The Fascinating History Behind International Women's Day

You might have known it was International Women's Day because of the amount of marketing emails in your inbox telling you it is. Everyone, corporations included, seem to be cashing in on a day people take to celebrate women (via History).

But International Women's Day is actually about way more than the accomplishments of women: It started as a way to affect social change in male-dominated societies. At the beginning of the 1900s, women had entered the workforce but were met with inhumane working conditions like long hours, cramped spaces, and little pay. Equality with their male peers was what was wanted then, and is still being fought for today.

In fact, International Women's Day events are, at least in part, responsible for the fall of the Russian Empire. In 1917, the International Women's Day website explains, Russian women went out on strike, wanting "bread and peace." More than 40,000 women and men went out on strike, taking to the streets, demanding "bread, better right, and the end to autocracy," per TIME. They also wanted the right to vote.

Within a week, the Russian Empire fell, Czar Nicholas II abdicated the throne, and a new socialist government was being formed within what would be known as the Soviet Union only a few years later (via TIME). But women didn't have to wait that long to vote: Suffrage legislation was enacted in 1917 — a year before Britain, three years before the United States — as a direct result of their International Women's Day strike.

How International Women's Day made its comeback

While International Women's Day got its start in the United States and spread through other countries quickly, it did not stay popular in the U.S. TIME cites the Cold War as a reason, saying the lack of interest was "largely due to [the holiday's] political associations with the Soviet Union and socialism amid increasing Cold War tensions." In 1975, International Women's Day was recognized by the United Nations, with member nations joining in after 1977, per International Women's Day's website. In 1996, the use of themes was adopted. Otherwise, little interest or movement was happening, especially inside the United States.

Things began changing again in 2011, 100 years after the first International Women's Day. While for the most part this day can feel like just another commercially-driven holiday, History explains that groups are "seeking to reclaim" the day and "return it to its activist past, by continuing to demand recognition and rights for women and their labor." In March 2011, then-President Barack Obama proclaimed March as "Women's History Month" and asked Americans "to mark IWD by reflection on the extraordinary accomplishments of women in shaping the country's history," the International Women's Day website explains.

With events like the Women's March — a response to former President Donald Trump's election — and the #MeToo movement, it's clear there is still a struggle for women's rights and equality. In some cases, countries have even gone backward from when the first International Women's Day.
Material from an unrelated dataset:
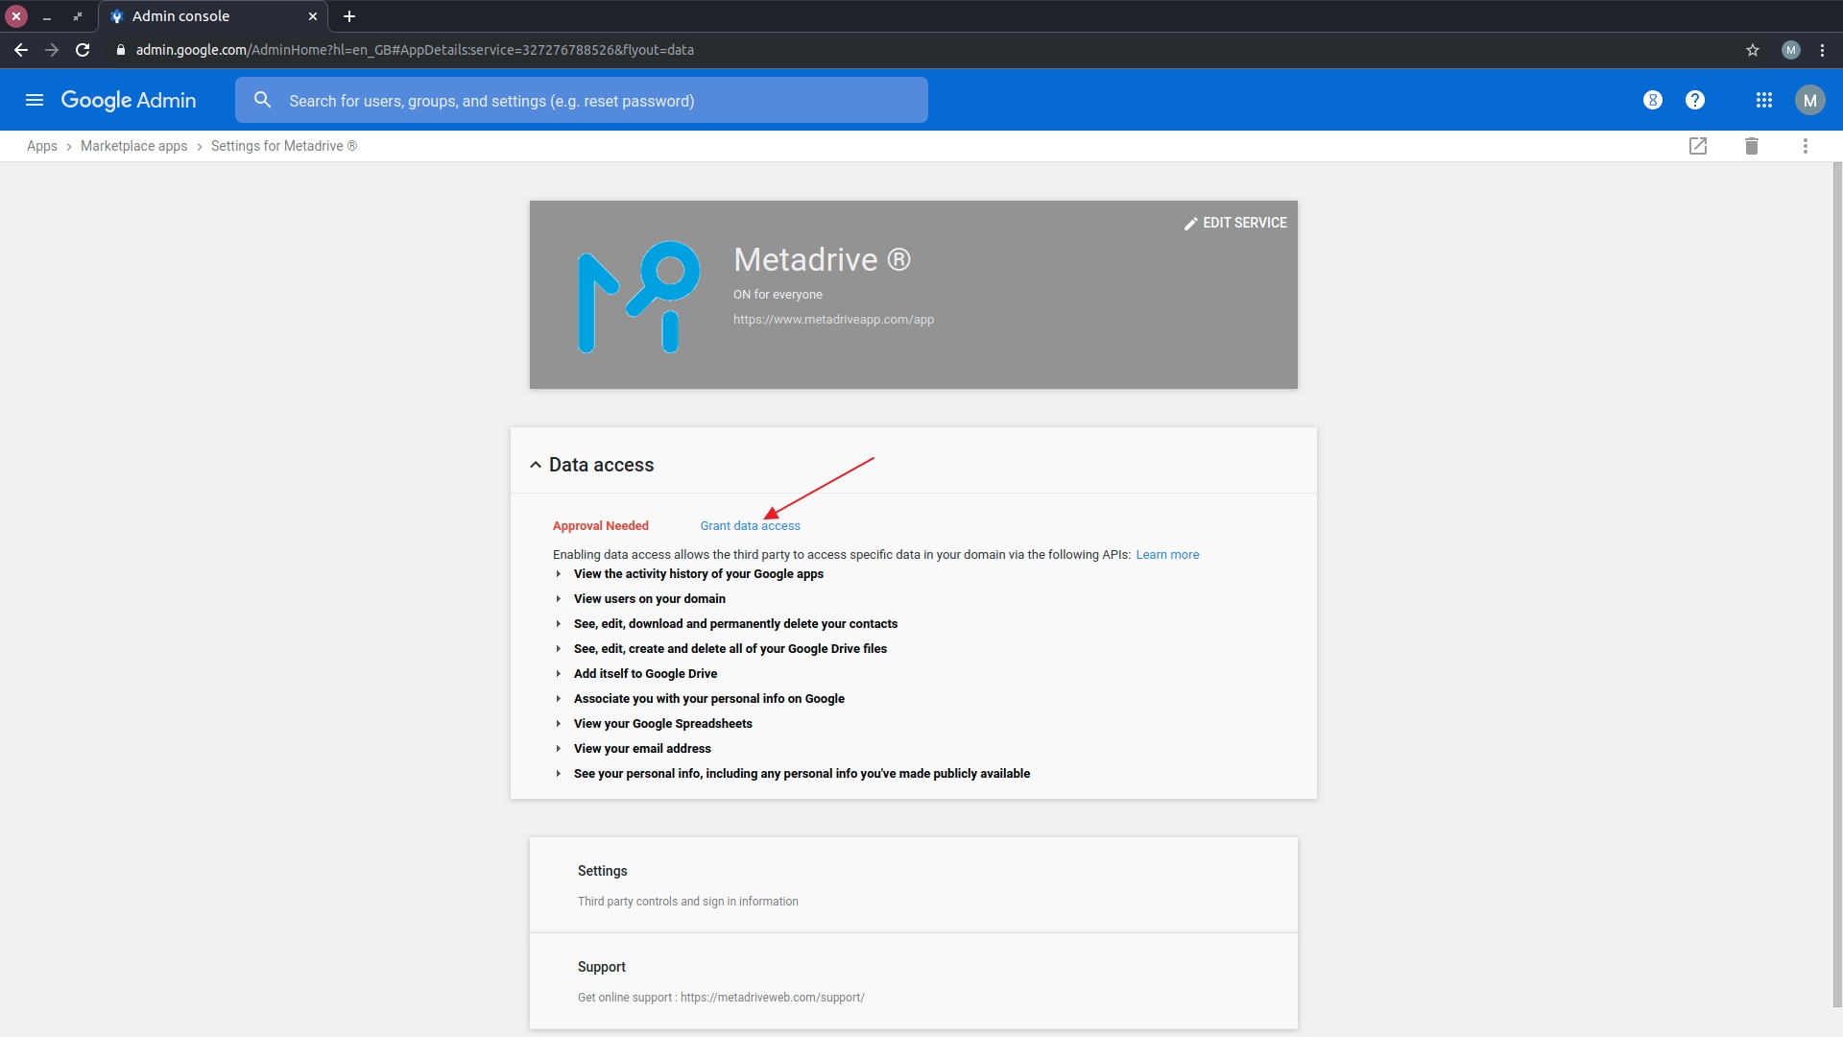Expand the activity history permissions item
Russian President Vladimir Putin signed an amendment in 2018 that "decriminalized some forms of domestic violence," for example, according to TIME.

This is the real founder of International Women's Day

The roots of International Women's Day are often swept over, or simply tied to employee strikes and the Triangle Shirtwaist Factory fire. However, what brought down the Russian Empire was actually created by an Ukraine-born Jewish woman living in New York City.

Theresa Serber Malkiel emigrated to the United States in 1891, fleeing religious persecution in western Ukraine, per The Washington Post. Once in America, Malkiel "found herself in the same desperate position as so many other immigrant women, taking a job in a garment factory," where The Washington Post reports shifts could last 18 hours, and women were paid half of what men were.

Malkiel quickly joined the labor movement, starting a union for female cloak makers. After marrying, Malkiel was able to quit her factory job and focus on her writing and her activism, per The Washington Post. "In her pamphlets, columns, and speeches," The Washington Post explains, "she argued that true equality — for women, African Americans, immigrants and child laborers — would only come through socialism."

But Malkiel's writing wasn't enough to get women's voices heard. She instead brought women, and their voices, into the street.

This is where the first International Women's Day was held

According to the International Women's Day website, around 15,000 women took to the streets of New York City, "demanding shorter hours, better pay and voting rights" in 1908. Furthermore, Eileen Boris, a professor of feminist studies at the University of California Santa Barbara, explained to TIME, "[L]ike today, these women were in less organized workplaces [than their male counterparts], were in the lower echelons of the garment industry, and were working at low wages and experiencing sexual harassment." 

The next march Theresa Serber Malkiel took part in was in 1910. This was an "uprising of 20,000," according to The Washington Post, where Malkiel "supported a huge strike of shirtwaist workers...with financial aid, speeches and columns" in the newspaper she ran with her husband. By now, National Women's Day events had sprung up across the United States, copying what Malkiel had organized in New York City the year before, per the International Women's Day website.

1910 was also the year the International Conference of Working Women was held in Copenhagen. Here, "100 women from 17 countries" met and agreed that every country should set aside a date to celebrate women, and continue to press for gender equality and women's rights. In 1911, the world saw its first International Women's Day celebrated on March 19 in Austria, Germany, Denmark, and Switzerland. Today, we celebrate International Women's Day on March 8 all around the world.